If you’ve ever wondered why farmers do the things they do, read English Pastoral. Because if you, like me, are disconnected from the land which feeds you by several generations, this book might help you return, in feeling at least, to that inheritance that many of us have lost.
Although English Pastoral is a hauntingly beautiful tale of life in the countryside, it’s also a confession. It explains why the farmers of the Northern Fells—like those all around the world—acted as they did in recent decades. It’s an account of the ultimately damaging modernisation practices that have taken over farming. And it’s an explanation of what some farmers are doing to make things better again.
As a child, author James Rebanks was taught the old farming ways by his grandfather.
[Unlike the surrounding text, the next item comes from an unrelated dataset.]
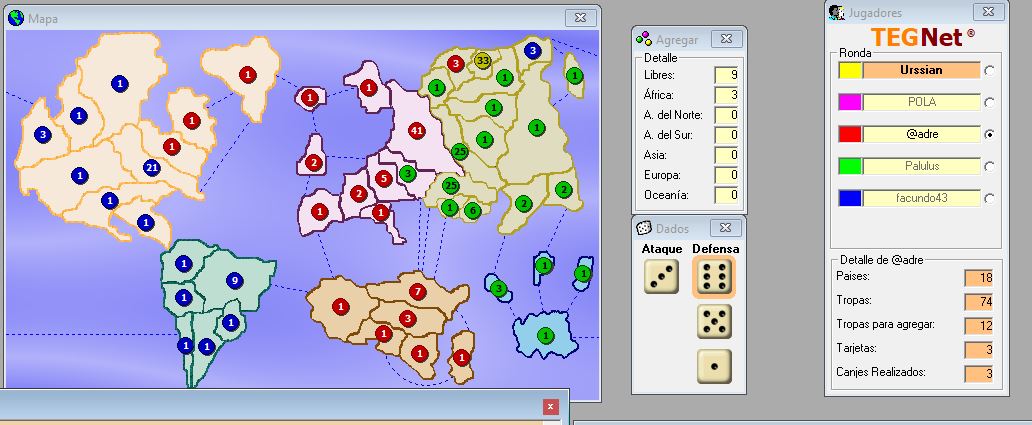
Task: Click the Palulus player name button
Action: coord(921,166)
But circumstances meant that during his father’s time, almost everything changed. He escaped his father’s moodiness as a young man, fleeing the farm he had lived on his entire life. And in Australia he encountered vast expanses of dusty red farmland, set out in blocks like a giant chessboard.
While he longed for the luminous green, crooked landscape of his childhood, he couldn’t help but be at least somewhat impressed by the sheer scale of farming down under.
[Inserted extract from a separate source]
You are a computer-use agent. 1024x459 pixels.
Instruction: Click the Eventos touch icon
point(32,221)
Back home, Rebanks understood the pressure his irritable father was under better than ever before. And so, partly out of desperation, they modernised, turning away from traditional farming techniques and buying into chemical products and the more ‘efficient’ practices of the modern era.
The world judges farmers
Famers have always found themselves judged. On one side of the spectrum, says Rebanks, are the modernisers, cheering on the farmers from the sidelines, in constant pursuit of cheaper and cheaper food. And on the other side are the activists, behaving as though farmers were their enemies, and acting “as if food didn’t matter at all”.
One evening, shortly after his return from Australia, Rebanks watched his dad set a hillside alight to control the gorse that had taken over the field. Leaving his father to the job, the author set out for home and encountered an agitated neighbour, the wife of the local head teacher.
“She thought the way the field was now was how it had always been and how it must always be”. Rebanks noticed the widening chasm between those who farmed and those who did not as he struggled to explain his father’s behaviour to one who was not a farmer.
Years later, after the hedgerows had been pulled down to make way for tractors and the untidy pockets had been cleaned up with chemical herbicides, the author looked out at this more efficient landscape devoid of wildlife and recalled his father surrounded by flames. He longed to find the head teacher’s wife, to tell her how the world had been better with his dad at the helm following the old farming ways.
But of course, she was never tied to the land as his family was. And of course, she had moved on.
Why do farmers do the things they do?
So if you find yourself, as I do from time to time, wondering why farmers are making the decisions they are making, don’t be so harsh to judge. The farmers are the ones that do our dirty work for us. Without them, there would be no cities for there would be no food to nourish the workforce.
And it isn’t necessarily true that farmers don’t care. Reading Rachel Carson’s Silent Spring was a wake-up call for Rebanks. It set him on a path to making things better. But his is no idealistic hippy idea of living without doing harm. We live on the earth and cannot fly above it. This is one of the main messages of the book.
Life can be brutal and harsh and it involves death. But it is also filled with beauty and poetry. And it is this beautiful side of life that Rebanks has harnessed in his telling of this story. He doesn’t shy away from the ugly realities of farming. But neither does he believe it should be all about profit.
English Pastoral is a thrilling book about love for a landscape and one that shows how it may still be possible to create a better world in which to live and farm and eat and grow.